══ Records for processing ══

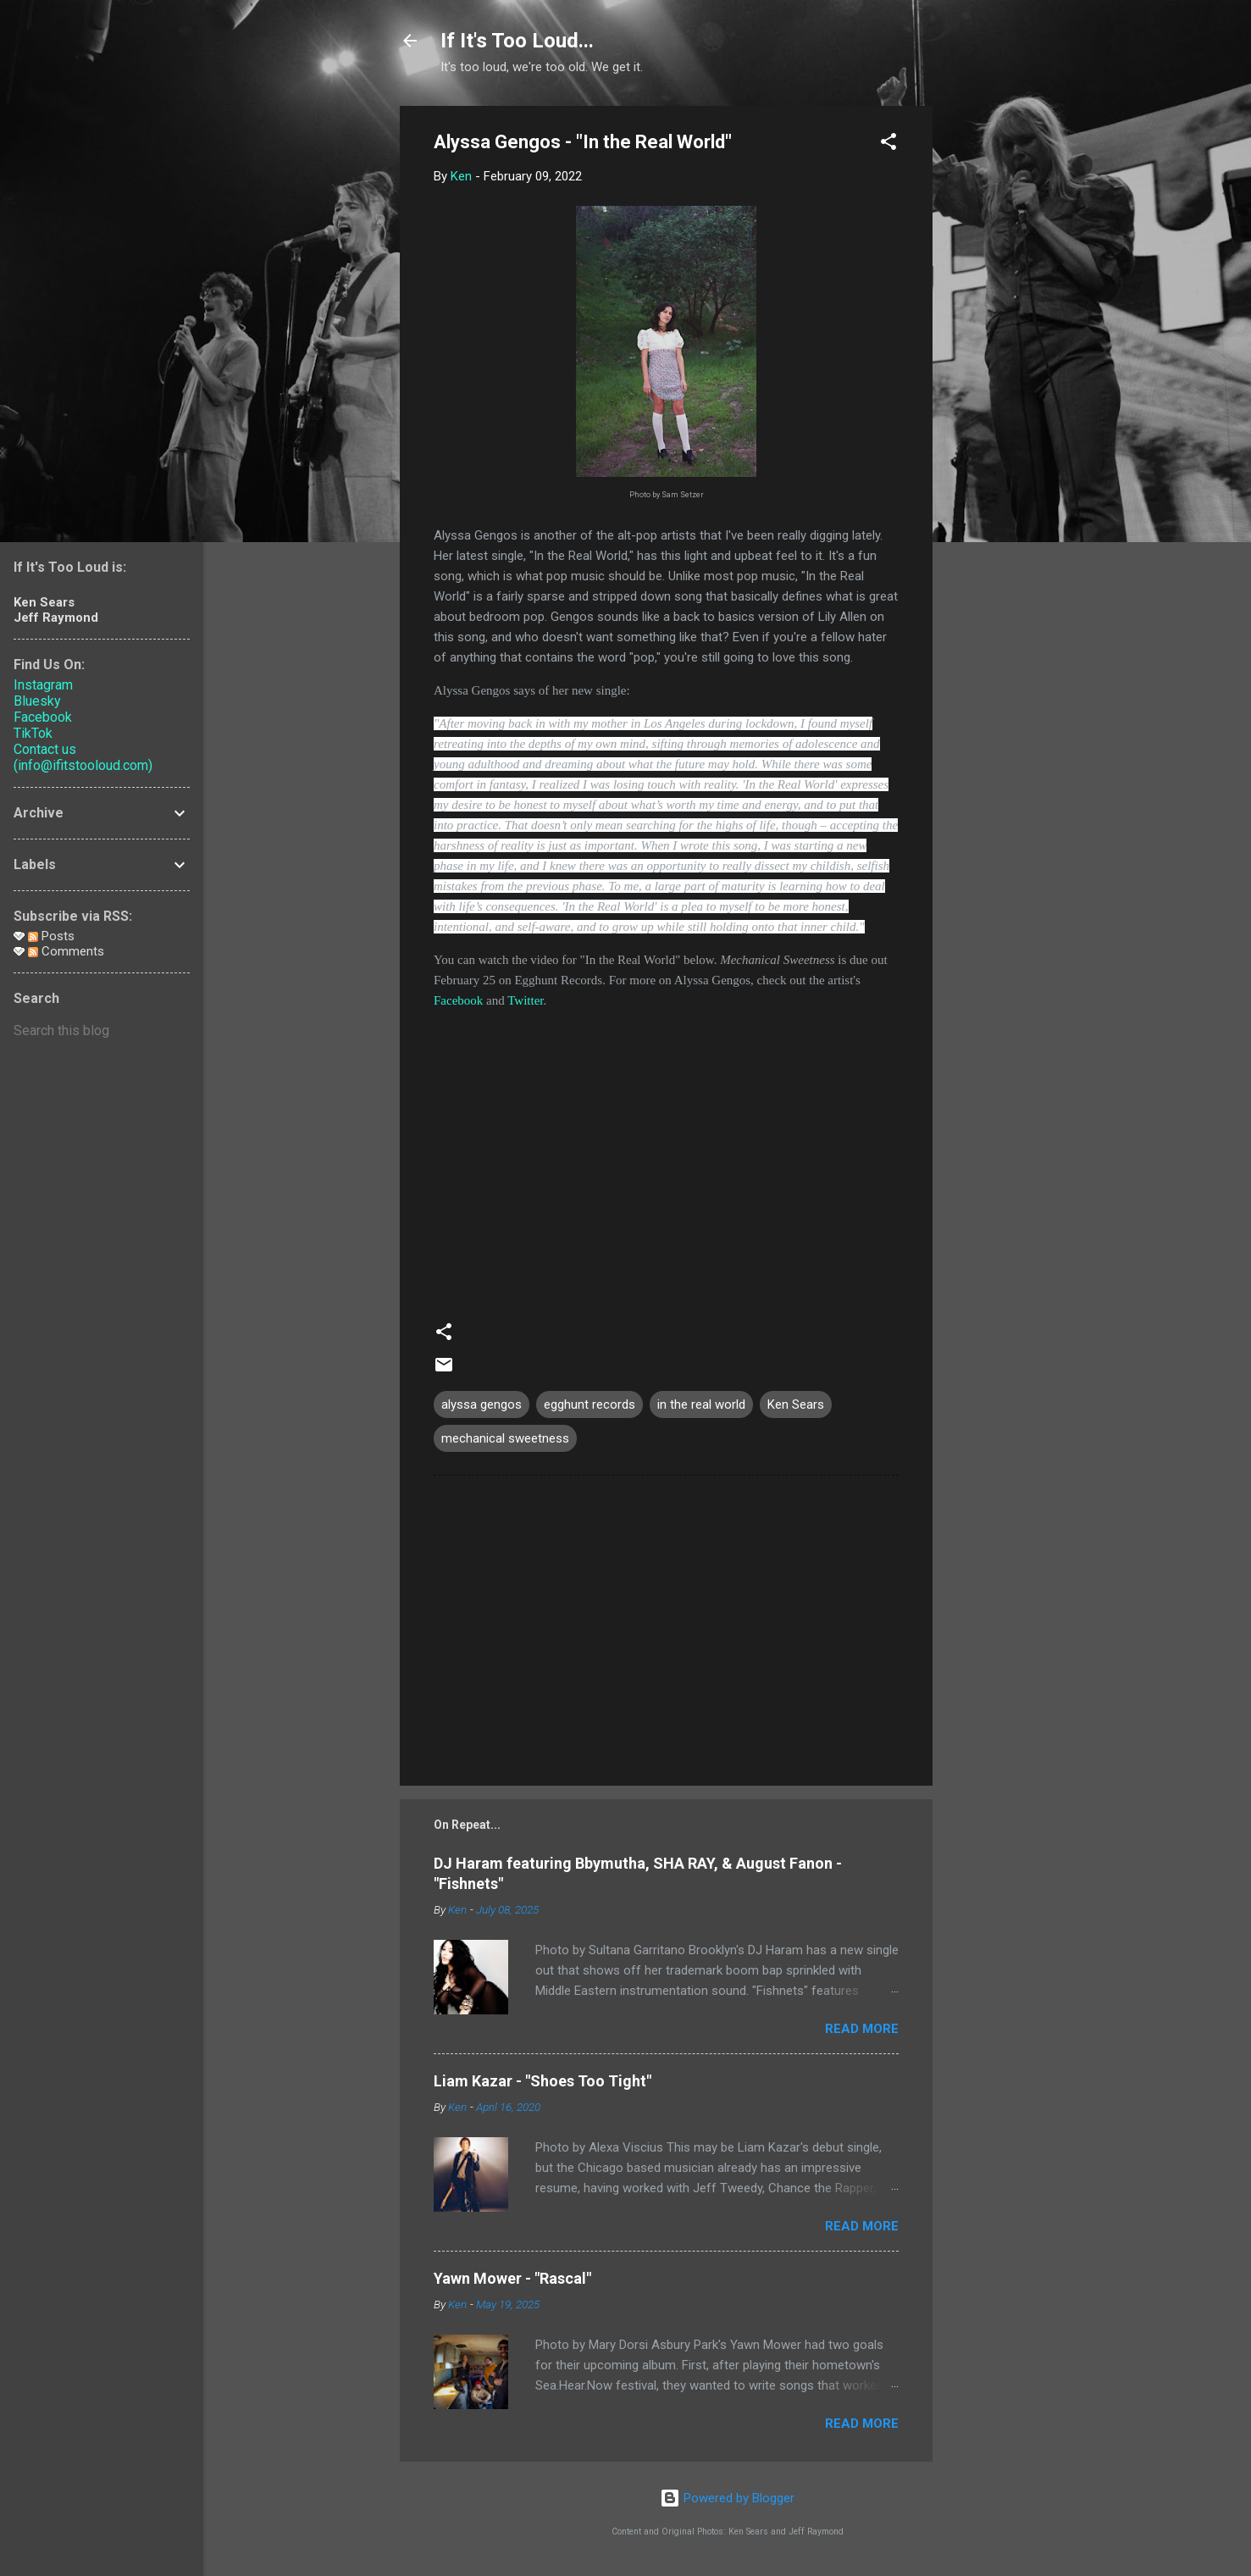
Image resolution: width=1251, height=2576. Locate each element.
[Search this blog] (102, 1031)
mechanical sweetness (505, 1438)
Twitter (525, 1000)
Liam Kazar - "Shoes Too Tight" (542, 2081)
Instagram (43, 685)
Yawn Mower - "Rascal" (512, 2278)
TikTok (33, 733)
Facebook (458, 1000)
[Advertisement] (1000, 360)
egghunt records (589, 1404)
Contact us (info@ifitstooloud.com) (83, 757)
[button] (888, 144)
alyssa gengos (481, 1404)
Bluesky (37, 701)
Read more (862, 2028)
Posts (51, 936)
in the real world (701, 1404)
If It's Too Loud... (517, 41)
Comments (66, 951)
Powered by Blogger (727, 2498)
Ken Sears (795, 1404)
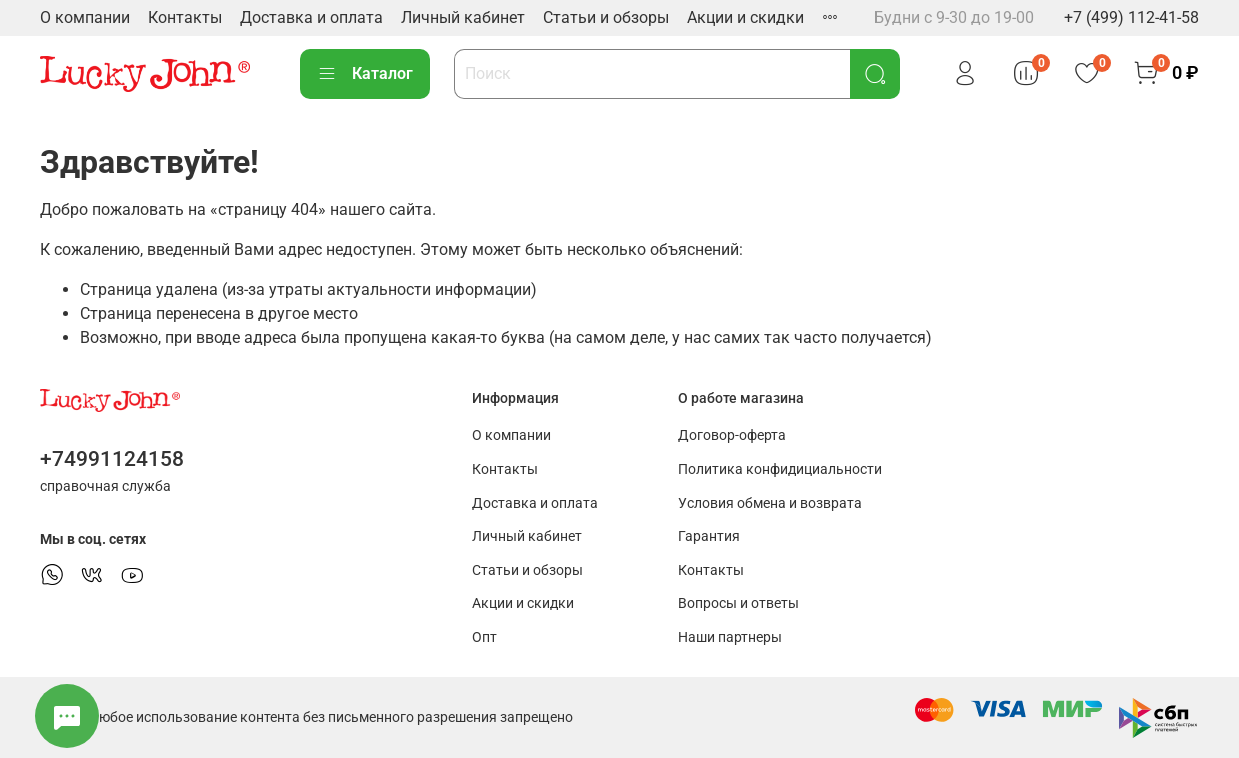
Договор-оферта (732, 435)
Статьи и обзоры (606, 17)
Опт (484, 637)
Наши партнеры (730, 637)
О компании (85, 17)
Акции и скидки (745, 17)
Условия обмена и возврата (770, 503)
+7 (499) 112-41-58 (1131, 17)
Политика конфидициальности (780, 469)
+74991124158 (112, 459)
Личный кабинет (463, 17)
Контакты (185, 17)
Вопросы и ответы (738, 603)
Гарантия (709, 536)
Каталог (365, 74)
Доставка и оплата (311, 17)
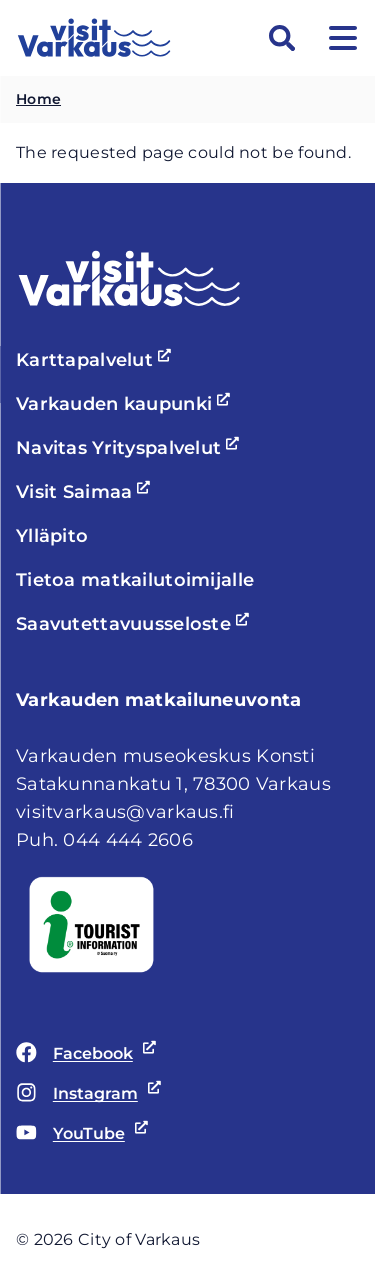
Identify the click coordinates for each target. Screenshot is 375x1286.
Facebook (82, 1054)
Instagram (85, 1094)
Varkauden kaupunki (126, 404)
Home (38, 99)
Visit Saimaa (86, 492)
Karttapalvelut (96, 360)
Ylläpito (52, 536)
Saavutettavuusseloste (135, 624)
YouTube (78, 1134)
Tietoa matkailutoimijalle (135, 580)
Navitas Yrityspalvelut (130, 448)
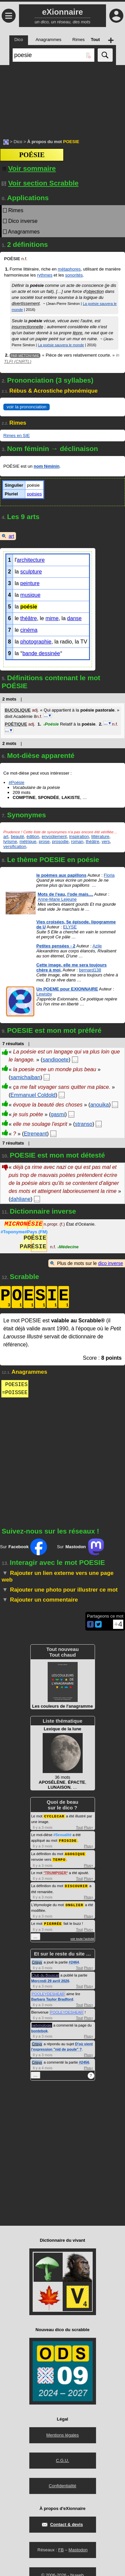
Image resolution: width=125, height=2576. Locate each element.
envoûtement (54, 836)
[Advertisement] (62, 98)
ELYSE (70, 926)
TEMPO (59, 1858)
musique (30, 595)
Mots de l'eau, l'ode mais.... (65, 894)
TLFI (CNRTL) (17, 361)
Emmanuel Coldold (32, 1095)
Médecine (68, 1247)
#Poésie (16, 782)
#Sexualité (62, 1834)
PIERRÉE (53, 1921)
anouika (99, 1105)
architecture (31, 560)
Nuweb (77, 2572)
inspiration (79, 836)
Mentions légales (62, 2432)
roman (77, 841)
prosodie (60, 841)
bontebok (39, 2029)
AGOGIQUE (75, 1852)
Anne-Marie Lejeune (57, 899)
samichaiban (25, 1077)
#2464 (74, 1960)
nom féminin (46, 466)
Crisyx (37, 1960)
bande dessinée (41, 653)
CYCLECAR (54, 1815)
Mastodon (78, 2547)
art (11, 536)
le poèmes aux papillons (61, 875)
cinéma (29, 630)
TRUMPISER (56, 1871)
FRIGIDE (68, 1839)
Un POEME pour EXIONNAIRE (67, 988)
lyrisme (10, 841)
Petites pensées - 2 (55, 945)
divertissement (26, 303)
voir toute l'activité (82, 1936)
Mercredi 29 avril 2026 (50, 1979)
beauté (17, 836)
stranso (83, 1124)
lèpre (77, 332)
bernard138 (90, 969)
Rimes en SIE (16, 435)
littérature (100, 836)
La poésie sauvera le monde (61, 345)
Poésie (51, 724)
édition (32, 836)
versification (14, 846)
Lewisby (44, 993)
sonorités (74, 275)
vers (106, 841)
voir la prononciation (26, 406)
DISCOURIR (76, 1884)
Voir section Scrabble (40, 183)
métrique (27, 841)
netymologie (42, 2023)
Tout (79, 1827)
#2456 (84, 2060)
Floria (109, 875)
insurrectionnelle (27, 326)
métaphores (69, 269)
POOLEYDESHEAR (48, 1992)
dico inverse (110, 1263)
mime (51, 618)
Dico (18, 141)
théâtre (28, 618)
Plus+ (88, 1827)
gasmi (58, 1114)
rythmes (44, 275)
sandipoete (55, 1059)
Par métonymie (25, 355)
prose (44, 841)
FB (61, 2547)
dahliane (20, 1199)
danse (74, 618)
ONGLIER (74, 1902)
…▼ (48, 715)
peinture (30, 583)
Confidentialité (62, 2483)
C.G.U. (62, 2458)
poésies (34, 493)
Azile (97, 945)
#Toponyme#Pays (24, 1231)
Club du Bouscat (45, 1973)
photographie (35, 642)
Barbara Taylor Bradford (52, 1997)
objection (95, 291)
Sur (23, 1547)
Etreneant (35, 1134)
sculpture (31, 571)
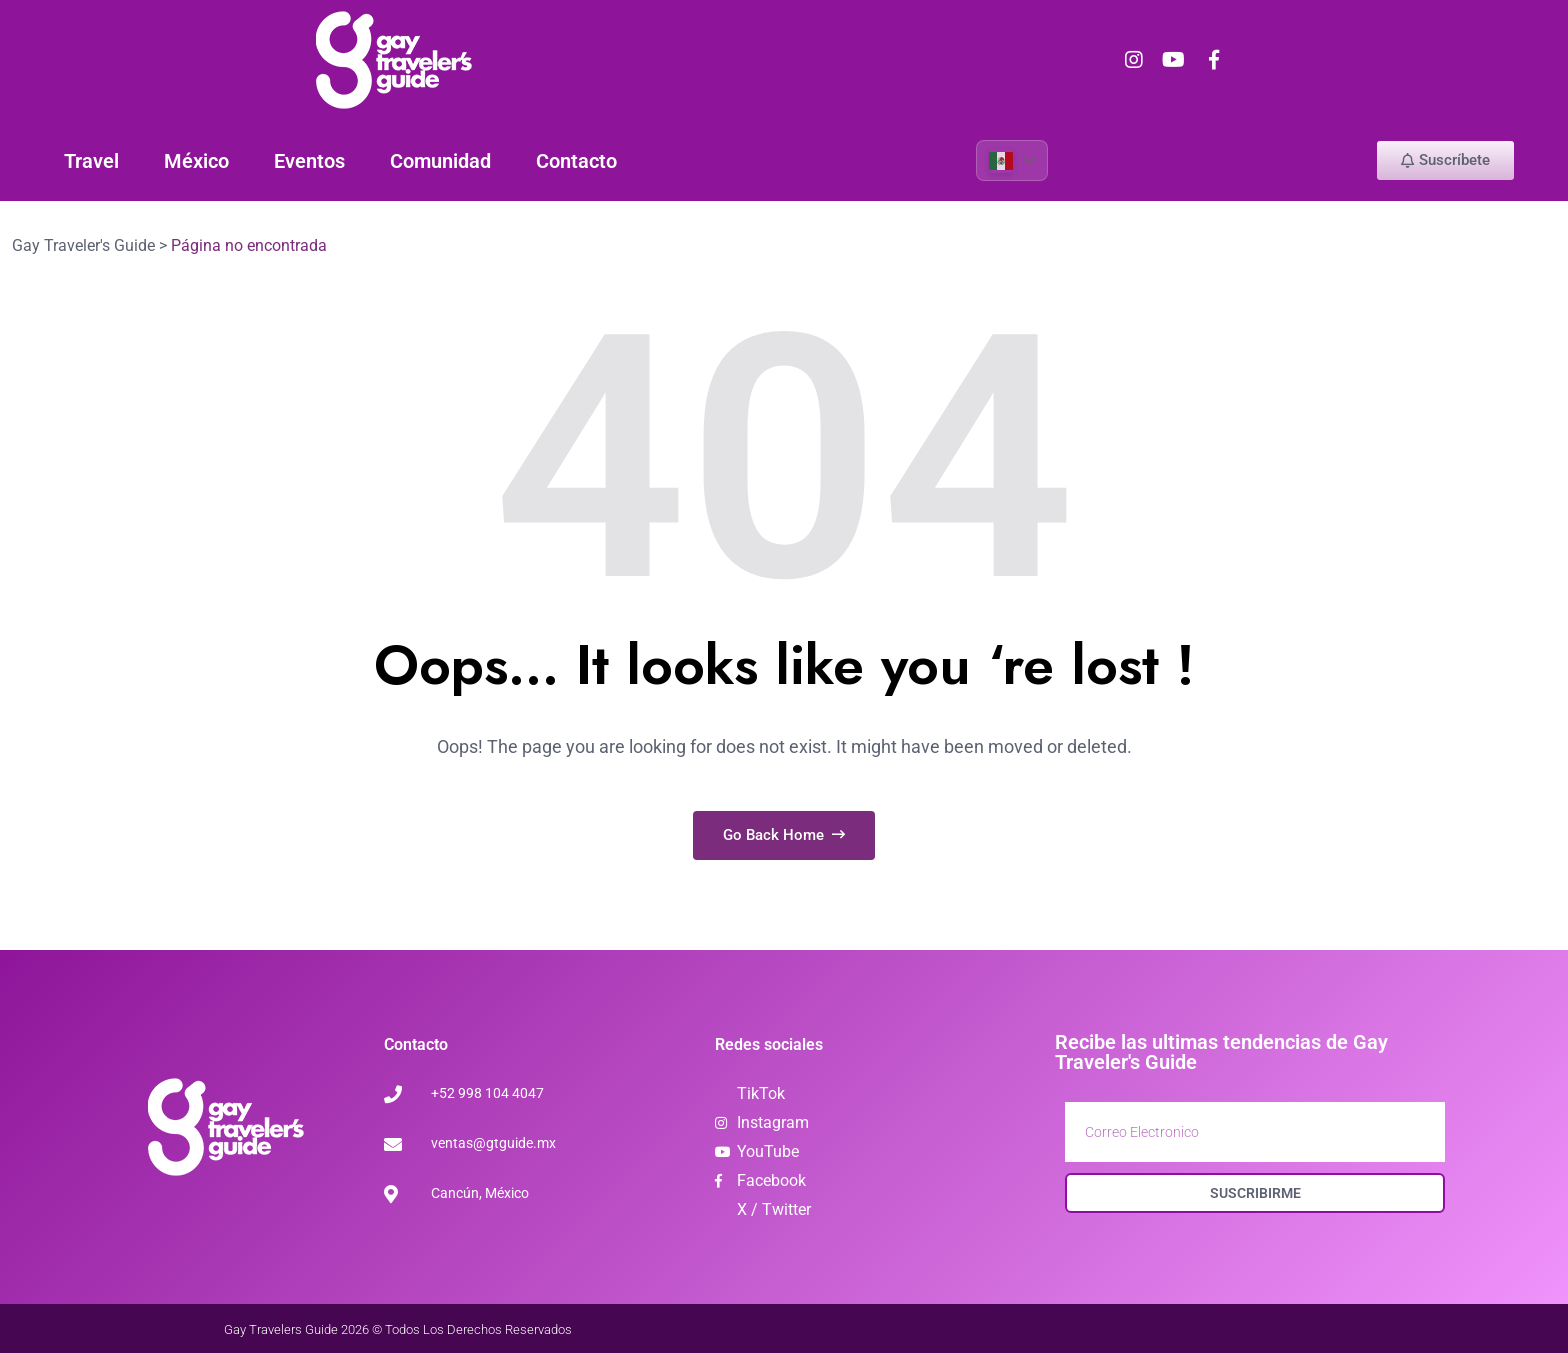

═══

> **Short task**
Express the material above as a Markdown table with the columns "Row" and "Line", numbering each row. Omit blank lines and the pictures.

> **Correct result**
| Row | Line |
|---|---|
| 1 | Image resolution: width=1251, height=2576. Locate each element. |
| 2 | [Search this blog] (102, 1031) |
| 3 | mechanical sweetness (505, 1438) |
| 4 | Twitter (525, 1000) |
| 5 | Liam Kazar - "Shoes Too Tight" (542, 2081) |
| 6 | Instagram (43, 685) |
| 7 | Yawn Mower - "Rascal" (512, 2278) |
| 8 | TikTok (33, 733) |
| 9 | Facebook (458, 1000) |
| 10 | [Advertisement] (1000, 360) |
| 11 | egghunt records (589, 1404) |
| 12 | Contact us (info@ifitstooloud.com) (83, 757) |
| 13 | [button] (888, 144) |
| 14 | alyssa gengos (481, 1404) |
| 15 | Bluesky (37, 701) |
| 16 | Read more (862, 2028) |
| 17 | Posts (51, 936) |
| 18 | in the real world (701, 1404) |
| 19 | If It's Too Loud... (517, 41) |
| 20 | Comments (66, 951) |
| 21 | Powered by Blogger (727, 2498) |
| 22 | Ken Sears (795, 1404) |
| 23 | Договор-оферта (732, 435) |
| 24 | Статьи и обзоры (606, 17) |
| 25 | Опт (484, 637) |
| 26 | Наши партнеры (730, 637) |
| 27 | О компании (85, 17) |
| 28 | Акции и скидки (745, 17) |
| 29 | Условия обмена и возврата (770, 503) |
| 30 | +7 (499) 112-41-58 (1131, 17) |
| 31 | Политика конфидициальности (780, 469) |
| 32 | +74991124158 (112, 459) |
| 33 | Личный кабинет (463, 17) |
| 34 | Контакты (185, 17) |
| 35 | Вопросы и ответы (738, 603) |
| 36 | Гарантия (709, 536) |
| 37 | Каталог (365, 74) |
| 38 | Доставка и оплата (311, 17) |
| 39 | Identify the click coordinates for each target. Screenshot is 375x1286. |
| 40 | Facebook (82, 1054) |
| 41 | Instagram (85, 1094) |
| 42 | Varkauden kaupunki (126, 404) |
| 43 | Home (38, 99) |
| 44 | Visit Saimaa (86, 492) |
| 45 | Karttapalvelut (96, 360) |
| 46 | Ylläpito (52, 536) |
| 47 | Saavutettavuusseloste (135, 624) |
| 48 | YouTube (78, 1134) |
| 49 | Tietoa matkailutoimijalle (135, 580) |
| 50 | Navitas Yrityspalvelut (130, 448) |
| 51 | Image resolution: width=125, height=2576. Locate each element. |
| 52 | envoûtement (54, 836) |
| 53 | [Advertisement] (62, 98) |
| 54 | ELYSE (70, 926) |
| 55 | TEMPO (59, 1858) |
| 56 | musique (30, 595) |
| 57 | Mots de l'eau, l'ode mais.... (65, 894) |
| 58 | TLFI (CNRTL) (17, 361) |
| 59 | Emmanuel Coldold (32, 1095) |
| 60 | Médecine (68, 1247) |
| 61 | #Poésie (16, 782) |
| 62 | #Sexualité (62, 1834) |
| 63 | PIERRÉE (53, 1921) |
| 64 | anouika (99, 1105) |
| 65 | architecture (31, 560) |
| 66 | Nuweb (77, 2572) |
| 67 | inspiration (79, 836) |
| 68 | Mentions légales (62, 2432) |
| 69 | roman (77, 841) |
| 70 | prosodie (60, 841) |
| 71 | bontebok (39, 2029) |
| 72 | AGOGIQUE (75, 1852) |
| 73 | Anne-Marie Lejeune (57, 899) |
| 74 | samichaiban (25, 1077) |
| 75 | #2464 (74, 1960) |
| 76 | nom féminin (46, 466) |
| 77 | Crisyx (37, 1960) |
| 78 | bande dessinée (41, 653) |
| 79 | CYCLECAR (54, 1815) |
| 80 | Mastodon (78, 2547) |
| 81 | art (11, 536) |
| 82 | le poèmes aux papillons (61, 875) |
| 83 | cinéma (29, 630) |
| 84 | TRUMPISER (56, 1871) |
| 85 | FRIGIDE (68, 1839) |
| 86 | Un POEME pour EXIONNAIRE (67, 988) |
| 87 | lyrisme (10, 841) |
| 88 | Petites pensées - 2 (55, 945) |
| 89 | divertissement (26, 303) |
| 90 | voir toute l'activité (82, 1936) |
| 91 | Mercredi 29 avril 2026 (50, 1979) |
| 92 | beauté (17, 836) |
| 93 | stranso (83, 1124) |
| 94 | lèpre (77, 332) |
| 95 | bernard138 (90, 969) |
| 96 | Rimes en SIE (16, 435) |
| 97 | littérature (100, 836) |
| 98 | La poésie sauvera le monde (61, 345) |
| 99 | Poésie (51, 724) |
| 100 | édition (32, 836) |
| 101 | versification (14, 846) |
| 102 | Lewisby (44, 993) |
| 103 | sonorités (74, 275) |
| 104 | vers (106, 841) |
| 105 | voir la prononciation (26, 406) |
| 106 | DISCOURIR (76, 1884) |
| 107 | Voir section Scrabble (40, 183) |
| 108 | métrique (27, 841) |
| 109 | netymologie (42, 2023) |
| 110 | Tout (79, 1827) |
| 111 | #2456 (84, 2060) |
| 112 | Floria (109, 875) |
| 113 | insurrectionnelle (27, 326) |
| 114 | métaphores (69, 269) |
| 115 | POOLEYDESHEAR (48, 1992) |
| 116 | dico inverse (110, 1263) |
| 117 | mime (51, 618) |
| 118 | Dico (18, 141) |
| 119 | théâtre (28, 618) |
| 120 | Plus+ (88, 1827) |
| 121 | gasmi (58, 1114) |
| 122 | rythmes (44, 275) |
| 123 | sandipoete (55, 1059) |
| 124 | Par métonymie (25, 355) |
| 125 | prose (44, 841) |
| 126 | FB (61, 2547) |
| 127 | dahliane (20, 1199) |
| 128 | danse (74, 618) |
| 129 | ONGLIER (74, 1902) |
| 130 | …▼ (48, 715) |
| 131 | peinture (30, 583) |
| 132 | Confidentialité (62, 2483) |
| 133 | C.G.U. (62, 2458) |
| 134 | poésies (34, 493) |
| 135 | Azile (97, 945) |
| 136 | #Toponyme#Pays (24, 1231) |
| 137 | Club du Bouscat (45, 1973) |
| 138 | photographie (35, 642) |
| 139 | Barbara Taylor Bradford (52, 1997) |
| 140 | objection (95, 291) |
| 141 | Sur (23, 1547) |
| 142 | Etreneant (35, 1134) |
| 143 | sculpture (31, 571) |